▶ O que fazer
No trecho sobre a ditadura militar no Brasil, em que data terminou o mandato do presidente João Batista Figueiredo?

▶ Trecho apresentado
O período da ditadura militar no Brasil durou 21 anos. Teve início no golpe civil militar (hoje se fala “golpe civil militar”) para que todos se lembrem que muitos civis apoiaram e sustentaram o golpe e a ditadura que se sucedeu. Em 1º de abril de 1964, o presidente João Goulart foi deposto e, dias depois, o Marechal Humberto Castelo Branco tomou a presidência da República. O término da ditadura é considerado o fim do mandato do presidente General João Batista Figueiredo, em 15 de março de 1985. Mas esse período não foi um bloco monolítico, 21 anos ininterruptos de torturas, perseguições, censura e prisões arbitrárias. Foi, sem dúvida, uma fase muito cruel da história do Brasil, mas é importante saber que houve fases mais ou menos duras, alternâncias e lutas internas. E durante todo esse período, houve resistência política: passeatas, pressões do poder legislativo, manifestações na imprensa, resistência armada, guerrilhas, canções de protesto, filmes e até telenovelas que faziam a crítica política nas entrelinhas. Mesmo entre os que participavam do governo, havia quem defendesse maiores ou menores liberdades. Portanto, foi um período muito complexo, em que houve uma tensão permanente.

[Registros]
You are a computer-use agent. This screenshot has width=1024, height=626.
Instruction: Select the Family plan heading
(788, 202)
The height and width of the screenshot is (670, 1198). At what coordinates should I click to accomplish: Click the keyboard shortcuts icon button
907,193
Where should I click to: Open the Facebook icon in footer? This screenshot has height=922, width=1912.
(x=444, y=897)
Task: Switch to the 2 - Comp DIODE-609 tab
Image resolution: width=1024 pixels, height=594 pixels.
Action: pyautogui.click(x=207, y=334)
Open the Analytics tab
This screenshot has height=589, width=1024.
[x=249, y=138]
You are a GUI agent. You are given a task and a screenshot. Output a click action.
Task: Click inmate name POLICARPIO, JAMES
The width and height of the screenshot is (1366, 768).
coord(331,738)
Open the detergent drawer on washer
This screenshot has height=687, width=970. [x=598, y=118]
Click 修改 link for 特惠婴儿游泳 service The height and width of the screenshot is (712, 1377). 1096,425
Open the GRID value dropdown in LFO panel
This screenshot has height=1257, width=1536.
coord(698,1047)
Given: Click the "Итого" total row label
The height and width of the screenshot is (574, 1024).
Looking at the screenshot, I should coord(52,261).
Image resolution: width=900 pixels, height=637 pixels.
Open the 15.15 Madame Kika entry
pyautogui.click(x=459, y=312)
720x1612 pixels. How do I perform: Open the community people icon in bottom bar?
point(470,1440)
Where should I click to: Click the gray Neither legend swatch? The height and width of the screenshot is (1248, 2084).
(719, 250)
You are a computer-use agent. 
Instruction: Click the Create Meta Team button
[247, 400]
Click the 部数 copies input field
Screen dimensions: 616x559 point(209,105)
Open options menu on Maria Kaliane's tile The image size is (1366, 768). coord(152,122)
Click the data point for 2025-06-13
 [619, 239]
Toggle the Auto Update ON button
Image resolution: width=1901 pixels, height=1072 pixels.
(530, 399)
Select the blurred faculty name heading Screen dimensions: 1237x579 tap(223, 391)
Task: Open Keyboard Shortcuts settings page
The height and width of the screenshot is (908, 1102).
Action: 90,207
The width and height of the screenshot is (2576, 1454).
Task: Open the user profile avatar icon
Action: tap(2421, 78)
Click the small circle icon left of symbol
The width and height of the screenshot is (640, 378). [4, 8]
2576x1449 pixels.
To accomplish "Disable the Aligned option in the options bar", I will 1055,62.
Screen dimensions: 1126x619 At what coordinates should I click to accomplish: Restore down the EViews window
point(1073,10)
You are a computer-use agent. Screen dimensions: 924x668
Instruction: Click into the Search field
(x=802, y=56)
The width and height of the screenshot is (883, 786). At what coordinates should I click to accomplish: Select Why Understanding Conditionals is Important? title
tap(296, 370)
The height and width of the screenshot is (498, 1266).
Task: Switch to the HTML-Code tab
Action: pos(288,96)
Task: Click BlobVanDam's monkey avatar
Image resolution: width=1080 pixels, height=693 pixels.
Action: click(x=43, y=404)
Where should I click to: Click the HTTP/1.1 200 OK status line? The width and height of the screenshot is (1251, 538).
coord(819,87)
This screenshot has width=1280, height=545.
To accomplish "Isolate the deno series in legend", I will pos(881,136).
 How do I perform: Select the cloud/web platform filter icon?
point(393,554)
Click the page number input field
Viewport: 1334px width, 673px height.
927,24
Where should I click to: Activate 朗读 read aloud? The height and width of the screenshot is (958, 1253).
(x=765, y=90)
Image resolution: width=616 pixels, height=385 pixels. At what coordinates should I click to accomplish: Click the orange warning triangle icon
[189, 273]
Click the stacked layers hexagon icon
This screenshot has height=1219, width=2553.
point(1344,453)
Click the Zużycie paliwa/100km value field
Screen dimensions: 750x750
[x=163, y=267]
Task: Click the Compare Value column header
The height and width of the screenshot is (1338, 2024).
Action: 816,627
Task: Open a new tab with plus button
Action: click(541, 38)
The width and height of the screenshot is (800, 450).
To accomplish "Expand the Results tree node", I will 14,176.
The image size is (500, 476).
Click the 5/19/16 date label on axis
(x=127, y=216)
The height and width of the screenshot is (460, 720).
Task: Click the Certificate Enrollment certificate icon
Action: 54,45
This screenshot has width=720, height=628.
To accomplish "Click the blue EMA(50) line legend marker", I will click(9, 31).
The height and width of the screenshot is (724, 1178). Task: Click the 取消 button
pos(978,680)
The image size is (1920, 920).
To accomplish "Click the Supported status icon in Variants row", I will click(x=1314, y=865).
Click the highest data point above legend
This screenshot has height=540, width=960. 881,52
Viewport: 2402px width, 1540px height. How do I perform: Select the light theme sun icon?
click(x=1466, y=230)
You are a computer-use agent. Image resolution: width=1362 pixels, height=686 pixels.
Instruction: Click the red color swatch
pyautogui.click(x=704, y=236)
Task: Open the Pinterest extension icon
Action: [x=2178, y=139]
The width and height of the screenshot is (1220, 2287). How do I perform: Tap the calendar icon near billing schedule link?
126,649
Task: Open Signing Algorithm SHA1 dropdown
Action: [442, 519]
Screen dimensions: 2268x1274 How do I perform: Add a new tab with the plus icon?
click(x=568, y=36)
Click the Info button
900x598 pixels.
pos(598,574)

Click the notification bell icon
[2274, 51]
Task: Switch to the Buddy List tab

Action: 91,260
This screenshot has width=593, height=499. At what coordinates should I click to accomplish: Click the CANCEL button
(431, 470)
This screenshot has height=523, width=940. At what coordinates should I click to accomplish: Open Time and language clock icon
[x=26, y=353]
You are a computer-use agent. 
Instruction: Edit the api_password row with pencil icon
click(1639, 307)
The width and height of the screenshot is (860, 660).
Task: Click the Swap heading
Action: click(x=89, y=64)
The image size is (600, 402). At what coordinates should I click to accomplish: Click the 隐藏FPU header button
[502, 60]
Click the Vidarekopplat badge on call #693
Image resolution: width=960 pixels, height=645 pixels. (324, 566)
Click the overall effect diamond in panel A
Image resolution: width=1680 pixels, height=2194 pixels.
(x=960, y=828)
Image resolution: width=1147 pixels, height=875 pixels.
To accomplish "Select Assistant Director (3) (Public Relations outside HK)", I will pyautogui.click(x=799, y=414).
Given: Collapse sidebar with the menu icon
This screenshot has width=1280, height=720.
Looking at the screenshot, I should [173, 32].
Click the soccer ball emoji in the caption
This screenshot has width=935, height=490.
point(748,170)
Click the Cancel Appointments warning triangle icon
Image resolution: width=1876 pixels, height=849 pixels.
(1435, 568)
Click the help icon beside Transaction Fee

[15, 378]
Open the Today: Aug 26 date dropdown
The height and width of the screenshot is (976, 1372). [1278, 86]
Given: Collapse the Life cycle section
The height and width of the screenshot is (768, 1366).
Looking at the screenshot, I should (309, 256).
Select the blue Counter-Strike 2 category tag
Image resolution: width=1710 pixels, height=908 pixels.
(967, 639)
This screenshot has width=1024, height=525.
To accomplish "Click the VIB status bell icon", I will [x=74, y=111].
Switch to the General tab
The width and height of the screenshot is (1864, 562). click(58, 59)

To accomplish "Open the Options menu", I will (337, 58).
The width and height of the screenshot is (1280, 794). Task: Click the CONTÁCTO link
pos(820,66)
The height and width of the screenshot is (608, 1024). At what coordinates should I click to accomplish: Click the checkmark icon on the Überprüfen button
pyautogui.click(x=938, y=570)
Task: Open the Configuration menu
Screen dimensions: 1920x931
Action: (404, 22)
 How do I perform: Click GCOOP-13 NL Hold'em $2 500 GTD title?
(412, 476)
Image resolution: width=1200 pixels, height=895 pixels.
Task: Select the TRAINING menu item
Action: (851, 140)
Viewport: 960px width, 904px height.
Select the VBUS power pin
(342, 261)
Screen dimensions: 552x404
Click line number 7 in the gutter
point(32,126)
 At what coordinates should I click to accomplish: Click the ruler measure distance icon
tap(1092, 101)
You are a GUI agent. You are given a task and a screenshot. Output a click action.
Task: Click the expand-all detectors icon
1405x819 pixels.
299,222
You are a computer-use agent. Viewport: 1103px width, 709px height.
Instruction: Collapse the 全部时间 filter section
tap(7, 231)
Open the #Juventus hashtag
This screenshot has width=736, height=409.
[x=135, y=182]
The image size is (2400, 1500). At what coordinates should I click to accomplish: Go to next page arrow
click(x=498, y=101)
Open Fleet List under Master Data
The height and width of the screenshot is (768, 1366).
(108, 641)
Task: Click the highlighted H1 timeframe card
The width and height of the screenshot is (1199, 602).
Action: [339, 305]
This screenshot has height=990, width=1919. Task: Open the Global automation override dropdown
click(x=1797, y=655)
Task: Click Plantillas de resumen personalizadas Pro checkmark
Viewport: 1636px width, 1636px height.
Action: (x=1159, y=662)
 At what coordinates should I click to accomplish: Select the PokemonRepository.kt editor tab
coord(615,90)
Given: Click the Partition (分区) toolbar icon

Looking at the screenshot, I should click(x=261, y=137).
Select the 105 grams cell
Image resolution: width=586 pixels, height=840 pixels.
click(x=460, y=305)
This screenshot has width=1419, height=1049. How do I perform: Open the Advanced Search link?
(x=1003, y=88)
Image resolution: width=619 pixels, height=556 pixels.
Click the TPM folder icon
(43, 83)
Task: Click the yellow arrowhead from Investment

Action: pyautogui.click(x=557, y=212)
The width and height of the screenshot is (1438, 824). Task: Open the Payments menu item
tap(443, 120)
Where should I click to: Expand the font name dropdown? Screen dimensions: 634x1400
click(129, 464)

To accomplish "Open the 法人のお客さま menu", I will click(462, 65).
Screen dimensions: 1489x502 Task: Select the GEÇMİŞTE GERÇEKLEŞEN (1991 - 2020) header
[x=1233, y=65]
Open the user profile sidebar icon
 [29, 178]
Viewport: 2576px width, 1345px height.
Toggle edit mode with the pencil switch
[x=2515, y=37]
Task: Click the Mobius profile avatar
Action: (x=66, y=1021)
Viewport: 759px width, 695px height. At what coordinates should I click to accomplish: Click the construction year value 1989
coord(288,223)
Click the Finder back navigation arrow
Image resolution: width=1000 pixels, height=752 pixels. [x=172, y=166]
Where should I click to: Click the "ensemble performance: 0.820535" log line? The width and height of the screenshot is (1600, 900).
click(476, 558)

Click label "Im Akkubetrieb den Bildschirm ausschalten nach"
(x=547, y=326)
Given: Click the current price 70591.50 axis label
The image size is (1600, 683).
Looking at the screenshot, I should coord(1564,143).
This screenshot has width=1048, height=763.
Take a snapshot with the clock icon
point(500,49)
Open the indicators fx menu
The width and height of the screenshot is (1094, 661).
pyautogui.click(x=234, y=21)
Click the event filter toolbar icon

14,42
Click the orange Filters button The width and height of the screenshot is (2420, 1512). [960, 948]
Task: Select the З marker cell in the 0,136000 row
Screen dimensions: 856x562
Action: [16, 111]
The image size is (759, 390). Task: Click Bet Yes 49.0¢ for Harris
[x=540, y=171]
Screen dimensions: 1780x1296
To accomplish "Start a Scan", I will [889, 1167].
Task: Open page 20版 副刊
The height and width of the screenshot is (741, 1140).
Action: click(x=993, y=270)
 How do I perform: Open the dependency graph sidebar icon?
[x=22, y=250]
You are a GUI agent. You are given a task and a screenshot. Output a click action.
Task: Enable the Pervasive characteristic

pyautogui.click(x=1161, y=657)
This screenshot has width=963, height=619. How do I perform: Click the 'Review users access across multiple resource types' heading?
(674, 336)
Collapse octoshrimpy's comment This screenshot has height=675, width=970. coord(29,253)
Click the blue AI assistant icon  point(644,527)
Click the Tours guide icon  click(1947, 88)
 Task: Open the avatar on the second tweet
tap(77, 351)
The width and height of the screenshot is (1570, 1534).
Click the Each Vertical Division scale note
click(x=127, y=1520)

▶ Solução do problema
Em 15 de março de 1985.